> **Brief 1**: Please copy these lines from the records word for word, everything from the line containing "177) in the screenshot?" down to the line containing "In order to click on 'Supported", with both of those lines included.

> **Excerpt provided**:
Adobe Warns of Lawsuits for Using Older CC Apps

Software developer Adobe announced that versions prior to the latest two major updates of their popular subscription apps – such as Photoshop, Lightroom, and more – would no longer be available for download through Creative Cloud. But with this news comes an unusual warning of potential lawsuits, if a user continues to use older “unauthorized” versions.

Adobe didn’t publicly issue the warning of potential legal issues of using old versions of their apps; instead they sent it directly to certain customers. One customer shared their copy with PetaPixel, as seen below:

In the letter, Adobe requests that customers update to the latest version of Creative Cloud, as they are “no longer licensed to use certain older versions of the applications or deploy packages containing these older versions”. If the user or organisation does not follow this advice, then you will be open to potential legal action from third-party companies – not from Adobe themselves.

This is because certain CC apps contain copyrighted software and features created by third-party companies. These features exist within an agreed upon term, and using them outside of this term through older versions of Adobe apps could constitute as copyright infringement.

“Please be aware that if you continue to use or deploy the older, unauthorized versions of Creative Cloud, you will not have third-party claim coverage pursuant to your contract with Adobe,” Adobe states. “Should you continue to use or deploy these unauthorized versions, you may be at risk of potential claims of infringement by third parties.”

Speculation by Apple Insider suggests that Dolby could be one third-party company possessing the power to sue. Last year they sued Adobe for copyright infringement – which may have spurred on this warning to CC customers.

> **Brief 2**: Carry on the article about Adobe's lawsuit warning for older Creative Cloud apps from where it stops.

> **Input material**:
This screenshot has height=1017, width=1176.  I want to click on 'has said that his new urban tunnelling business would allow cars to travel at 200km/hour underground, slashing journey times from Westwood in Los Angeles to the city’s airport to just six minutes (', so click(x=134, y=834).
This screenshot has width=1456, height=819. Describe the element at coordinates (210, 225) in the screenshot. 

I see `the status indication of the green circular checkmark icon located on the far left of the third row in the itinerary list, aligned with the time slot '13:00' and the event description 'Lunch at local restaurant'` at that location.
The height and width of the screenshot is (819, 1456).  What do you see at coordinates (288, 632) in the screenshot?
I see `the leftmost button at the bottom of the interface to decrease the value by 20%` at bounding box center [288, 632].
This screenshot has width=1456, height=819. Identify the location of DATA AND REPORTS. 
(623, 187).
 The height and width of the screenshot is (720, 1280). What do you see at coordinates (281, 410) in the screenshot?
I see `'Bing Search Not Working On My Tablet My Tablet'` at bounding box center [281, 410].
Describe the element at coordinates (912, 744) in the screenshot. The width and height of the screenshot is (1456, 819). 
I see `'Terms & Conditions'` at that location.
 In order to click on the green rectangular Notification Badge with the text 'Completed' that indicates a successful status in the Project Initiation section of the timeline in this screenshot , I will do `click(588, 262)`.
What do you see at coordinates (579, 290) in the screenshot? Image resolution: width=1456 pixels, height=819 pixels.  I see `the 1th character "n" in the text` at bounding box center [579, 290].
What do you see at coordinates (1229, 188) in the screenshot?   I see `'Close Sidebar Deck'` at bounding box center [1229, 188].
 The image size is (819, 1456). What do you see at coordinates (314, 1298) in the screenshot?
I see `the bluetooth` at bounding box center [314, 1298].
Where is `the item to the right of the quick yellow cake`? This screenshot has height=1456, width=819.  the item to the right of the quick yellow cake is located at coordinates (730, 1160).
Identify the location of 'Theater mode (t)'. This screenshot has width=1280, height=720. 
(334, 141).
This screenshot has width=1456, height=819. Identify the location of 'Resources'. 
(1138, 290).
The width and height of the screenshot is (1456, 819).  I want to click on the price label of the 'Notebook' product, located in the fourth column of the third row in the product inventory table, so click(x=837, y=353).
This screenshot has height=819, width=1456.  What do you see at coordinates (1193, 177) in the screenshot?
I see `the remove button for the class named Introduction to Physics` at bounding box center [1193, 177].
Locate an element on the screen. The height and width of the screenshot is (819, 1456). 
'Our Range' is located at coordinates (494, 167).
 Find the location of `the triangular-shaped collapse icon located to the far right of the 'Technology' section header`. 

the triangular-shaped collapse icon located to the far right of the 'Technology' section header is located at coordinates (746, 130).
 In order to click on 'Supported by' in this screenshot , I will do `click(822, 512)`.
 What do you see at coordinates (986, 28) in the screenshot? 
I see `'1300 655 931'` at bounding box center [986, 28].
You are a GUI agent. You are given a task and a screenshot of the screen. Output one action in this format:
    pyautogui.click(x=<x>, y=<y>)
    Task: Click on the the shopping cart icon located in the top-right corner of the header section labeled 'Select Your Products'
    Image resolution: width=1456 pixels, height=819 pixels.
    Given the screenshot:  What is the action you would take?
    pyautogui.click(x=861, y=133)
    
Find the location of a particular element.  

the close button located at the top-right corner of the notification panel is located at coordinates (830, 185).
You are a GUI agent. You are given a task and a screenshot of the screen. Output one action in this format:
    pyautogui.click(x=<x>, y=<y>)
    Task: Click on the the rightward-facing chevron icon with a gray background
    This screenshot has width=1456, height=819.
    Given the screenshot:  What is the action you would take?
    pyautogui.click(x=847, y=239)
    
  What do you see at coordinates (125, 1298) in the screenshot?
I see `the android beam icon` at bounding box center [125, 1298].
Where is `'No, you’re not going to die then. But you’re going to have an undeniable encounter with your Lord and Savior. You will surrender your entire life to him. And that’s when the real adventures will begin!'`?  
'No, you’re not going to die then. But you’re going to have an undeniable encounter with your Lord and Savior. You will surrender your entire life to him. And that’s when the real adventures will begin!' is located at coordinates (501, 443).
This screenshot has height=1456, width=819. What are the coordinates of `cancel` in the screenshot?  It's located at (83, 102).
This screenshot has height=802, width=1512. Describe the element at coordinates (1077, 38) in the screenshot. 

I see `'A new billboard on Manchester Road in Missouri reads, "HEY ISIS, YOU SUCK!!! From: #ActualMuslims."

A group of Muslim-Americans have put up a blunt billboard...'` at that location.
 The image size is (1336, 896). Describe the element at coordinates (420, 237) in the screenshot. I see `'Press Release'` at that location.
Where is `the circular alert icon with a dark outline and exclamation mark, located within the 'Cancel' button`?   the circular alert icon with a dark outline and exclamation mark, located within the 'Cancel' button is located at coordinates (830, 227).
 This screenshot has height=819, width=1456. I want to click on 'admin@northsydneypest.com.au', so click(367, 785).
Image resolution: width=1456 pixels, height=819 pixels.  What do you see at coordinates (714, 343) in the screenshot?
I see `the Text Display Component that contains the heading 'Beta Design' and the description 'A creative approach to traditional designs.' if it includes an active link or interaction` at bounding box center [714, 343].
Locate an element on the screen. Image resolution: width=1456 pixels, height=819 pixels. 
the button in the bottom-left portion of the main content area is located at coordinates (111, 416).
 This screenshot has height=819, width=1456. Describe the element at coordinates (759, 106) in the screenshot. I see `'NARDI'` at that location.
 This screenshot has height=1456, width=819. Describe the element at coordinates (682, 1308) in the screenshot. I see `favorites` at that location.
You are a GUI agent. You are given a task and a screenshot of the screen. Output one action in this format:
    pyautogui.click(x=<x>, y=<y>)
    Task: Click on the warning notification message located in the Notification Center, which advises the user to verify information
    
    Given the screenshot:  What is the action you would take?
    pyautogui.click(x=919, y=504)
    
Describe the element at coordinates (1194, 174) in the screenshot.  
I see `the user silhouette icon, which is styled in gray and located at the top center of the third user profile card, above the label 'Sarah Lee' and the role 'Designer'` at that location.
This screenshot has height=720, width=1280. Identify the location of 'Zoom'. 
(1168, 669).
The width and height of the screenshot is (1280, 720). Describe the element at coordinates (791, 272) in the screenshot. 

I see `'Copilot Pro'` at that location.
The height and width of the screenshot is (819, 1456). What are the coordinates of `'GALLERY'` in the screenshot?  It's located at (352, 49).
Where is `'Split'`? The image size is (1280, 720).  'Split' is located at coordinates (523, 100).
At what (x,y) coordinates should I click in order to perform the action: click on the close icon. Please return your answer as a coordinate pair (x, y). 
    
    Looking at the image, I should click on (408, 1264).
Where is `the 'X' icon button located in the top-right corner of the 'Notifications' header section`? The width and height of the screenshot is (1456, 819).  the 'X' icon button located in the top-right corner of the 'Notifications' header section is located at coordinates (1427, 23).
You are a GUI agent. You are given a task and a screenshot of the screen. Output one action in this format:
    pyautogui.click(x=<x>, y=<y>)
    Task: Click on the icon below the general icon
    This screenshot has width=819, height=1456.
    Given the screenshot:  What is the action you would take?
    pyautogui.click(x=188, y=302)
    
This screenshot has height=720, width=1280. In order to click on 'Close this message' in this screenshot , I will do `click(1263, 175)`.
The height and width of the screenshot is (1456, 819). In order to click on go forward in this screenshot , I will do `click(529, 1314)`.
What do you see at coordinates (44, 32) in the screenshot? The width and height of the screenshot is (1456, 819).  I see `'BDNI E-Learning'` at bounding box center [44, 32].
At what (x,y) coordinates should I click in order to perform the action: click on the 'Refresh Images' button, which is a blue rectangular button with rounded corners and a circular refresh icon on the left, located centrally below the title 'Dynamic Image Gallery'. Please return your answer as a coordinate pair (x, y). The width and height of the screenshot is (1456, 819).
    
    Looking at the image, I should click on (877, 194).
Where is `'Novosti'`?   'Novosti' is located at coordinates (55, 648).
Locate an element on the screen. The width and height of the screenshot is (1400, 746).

> **Reply 1**:
This screenshot has height=819, width=1456.  What do you see at coordinates (1193, 177) in the screenshot?
I see `the remove button for the class named Introduction to Physics` at bounding box center [1193, 177].
Locate an element on the screen. The height and width of the screenshot is (819, 1456). 
'Our Range' is located at coordinates (494, 167).
 Find the location of `the triangular-shaped collapse icon located to the far right of the 'Technology' section header`. 

the triangular-shaped collapse icon located to the far right of the 'Technology' section header is located at coordinates (746, 130).
 In order to click on 'Supported by' in this screenshot , I will do `click(822, 512)`.

> **Reply 2**:
This is the first time that Adobe has acknowledged that restricting customers to the two most recent versions could impact their legal position. Previously, the company has justified the restriction on the basis of focusing on improving the apps from a user perspective.

Petapixel contacted Adobe, in which they responded with this official statement:

Adobe recently discontinued certain older versions of Creative Cloud applications. Customers using those versions have been notified that they are no longer licensed to use them and were provided guidance on how to upgrade to the latest authorized versions. Unfortunately, customers who continue to use or deploy older, unauthorized versions of Creative Cloud may face potential claims of infringement by third parties.

Although it is unlikely that companies such as Dolby will chase down individual creatives each time they boot an old version of Photoshop, the best bet is to update your apps as soon as possible.

Alternatively, investigate other photo editing options – such as Luminar 3. Read our review here.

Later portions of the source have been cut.